If you have created an organization in AWS Organizations, you can create an organization trail that logs all events for all AWS accounts in that organization. Organization trails can apply to all AWS Regions, or the current Region. Organization trails must be created using the management account or delegated administrator account, and when specified as applying to an organization, are automatically applied to all member accounts in the organization. Member accounts can see the organization trail , but cannot modify or delete it. By default, member accounts do not have access to the log files for an organization trail in the Amazon S3 bucket.
You can change the configuration of a trail after you create it, including whether it logs events in one Region or all Regions. To change a single-Region trail to an all-Region trail, or vice-versa, you must run the AWS CLI update-trail command. You can also change whether it logs data or CloudTrail Insights events.
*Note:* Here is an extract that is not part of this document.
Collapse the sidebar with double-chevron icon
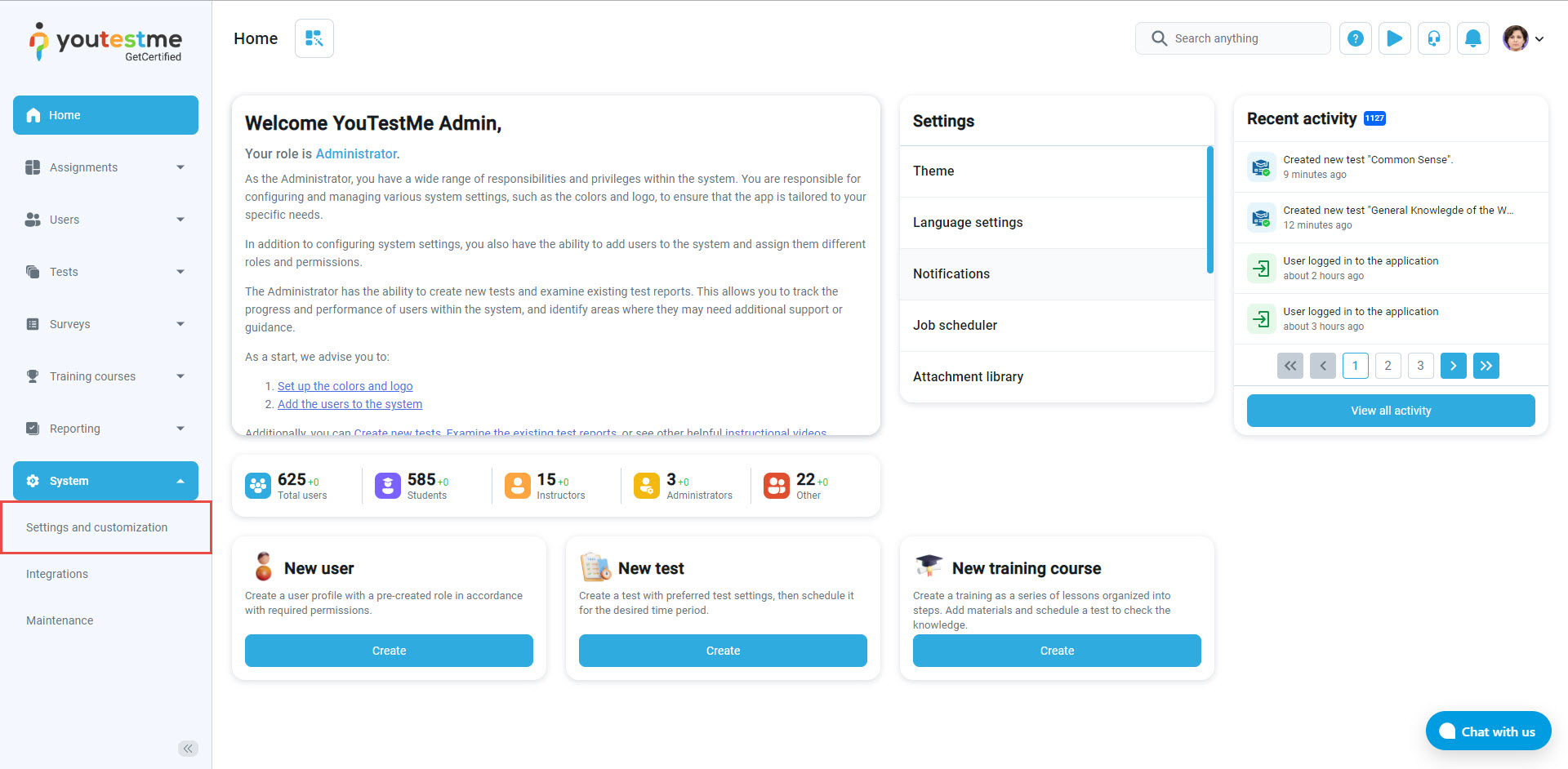Screen dimensions: 1568x769 click(x=188, y=749)
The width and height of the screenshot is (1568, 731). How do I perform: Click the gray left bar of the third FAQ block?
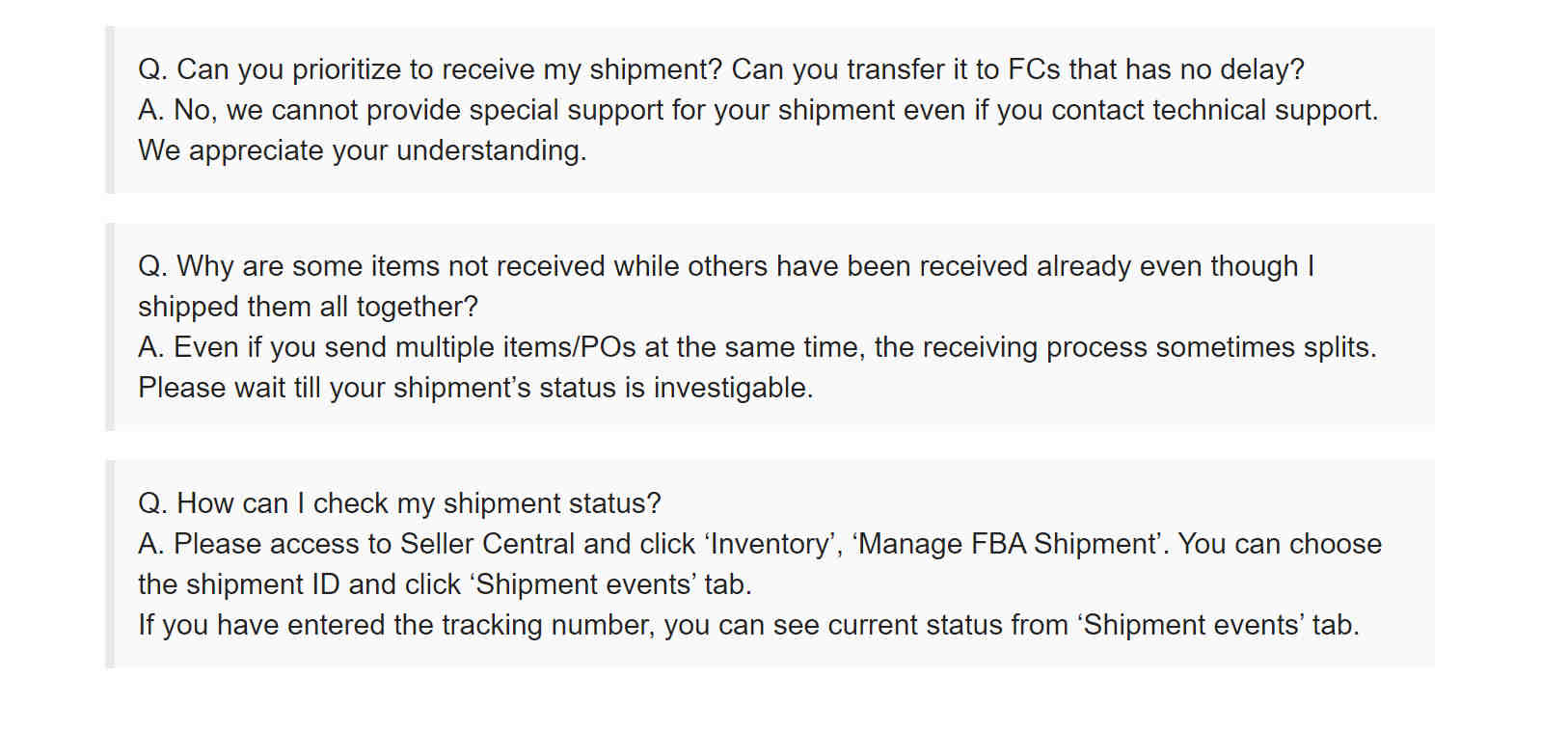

Changing whether a trail logs events in one Region or in all Regions affects which events are logged. For more information, see Managing trails with the AWS CLI (AWS CLI), and Working with CloudTrail log files.
By default, CloudTrail event log files from trails are encrypted using Amazon S3 server-side encryption (SSE). You can also choose to encrypt your log files with an AWS Key Management Service (AWS KMS) key. You can store your log files in your bucket for as long as you want. You can also define Amazon S3 lifecycle rules to archive or delete log files automatically. If you want notifications about log file delivery and validation, you can set up Amazon SNS notifications.
CloudTrail publishes log files multiple times an hour, about every 5 minutes. These log files contain API calls from services in the account that support CloudTrail. For more information, see CloudTrail supported services and integrations.
Note
CloudTrail typically delivers logs within an average of about 5 minutes of an
API call. This time is not guaranteed. Review the AWS CloudTrail Service Level Agreement
If you misconfigure your trail (for example, the S3 bucket is unreachable), CloudTrail will attempt to redeliver the log files to your S3 bucket for 30 days, and these attempted-to-deliver events will be subject to standard CloudTrail charges. To avoid charges on a misconfigured trail, you need to delete the trail.
CloudTrail captures actions made directly by the user or on behalf of the user by an AWS
service. For example, an AWS CloudFormation CreateStack
call can result in additional
API calls to Amazon EC2, Amazon RDS, Amazon EBS, or other services as required by the AWS CloudFormation template.
This behavior is normal and expected. You can identify if the action was taken by an
AWS service with the invokedby
field in the CloudTrail event.
CloudTrail channels
CloudTrail supports two types of channels:
- Channels for CloudTrail Lake integrations with event sources outside of AWS
-
CloudTrail Lake uses channels to bring non-AWS events into CloudTrail Lake from external partners that work with CloudTrail, or from your own sources. When you create a channel, you choose one or more event data stores to store events that arrive from the channel source. You can change the destination event data stores for a channel as needed, as long as the destination event data stores are set to log activity events. When you create a channel for events from an external partner, you provide a channel ARN to the partner or source application. The resource policy attached to the channel allows the source to transmit events through the channel. For more information, see Create an integration with an event source outside of AWS and
CreateChannel
in the AWS CloudTrail API Reference. - Service-linked channels
-
AWS services can create a service-linked channel to receive CloudTrail events on your behalf. The AWS service creating the service-linked channel configures advanced event selectors for the channel and specifies whether the channel applies to all Regions, or a single Region.